After twists and turns and trials and tribulations this one ends with father and son reunited and Attilla the Hun, Christopher Columbus and assorted cowboys, animals, Romans and great Americans dancing together in one big non-alcoholic all night party. The moral of the story? If we all pull together, everyone can get along. But in the real world, once the ‘flow’ of a romping script’s worth of challenges had been briefly toasted, they’d all have been ‘bored’ and ‘apathetic’ by morning – and fighting again the following night. With ‘flow’, unlike fairy stories, there are no “happily ever afters”. Every day needs filling. No challenge, no ‘flow’.

So Csikszentmihalyi’s ‘flow’ is both blessing and curse – like Aristotle’s Eudaimonia, it’s a life’s work, and there is no easy solution. To paraphrase Csikszentmihalyi himself: life is “what we experience from morning to night, seven days a week, for about seventy years if we are lucky, for even longer if we are very fortunate… there are no gimmicks, no easy shortcuts. It takes a total commitment to a fully experienced life, one in which no opportunities are left unexplored and no potential undeveloped, to achieve excellence.”

So every day, whether it’s kicking a ball with my left foot, unevenly strumming a ukulele or lashing together another blog post, all are opportunities to ‘flow’. The art of ‘flow’, I think, is recognising it is there to be had in small things as well as large, in things we are objectively very ‘good’ at. But also in things we aren’t but are prepared to give a try.
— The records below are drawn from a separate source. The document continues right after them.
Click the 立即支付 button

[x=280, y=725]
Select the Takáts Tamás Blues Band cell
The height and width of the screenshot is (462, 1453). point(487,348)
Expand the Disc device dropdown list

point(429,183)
And if ‘flow’ is an internal ‘feeling’ then we substantially have the power to judge it and feel it for ourselves. So I’ve decided the art is in choosing well the things we invest time in doing, being kind to ourselves in setting the bar and not being too hard on ourselves as we progress. Like a personal pacemaker in our own race of life, ‘flow’ runs only as fast and as far ahead of us as we let it.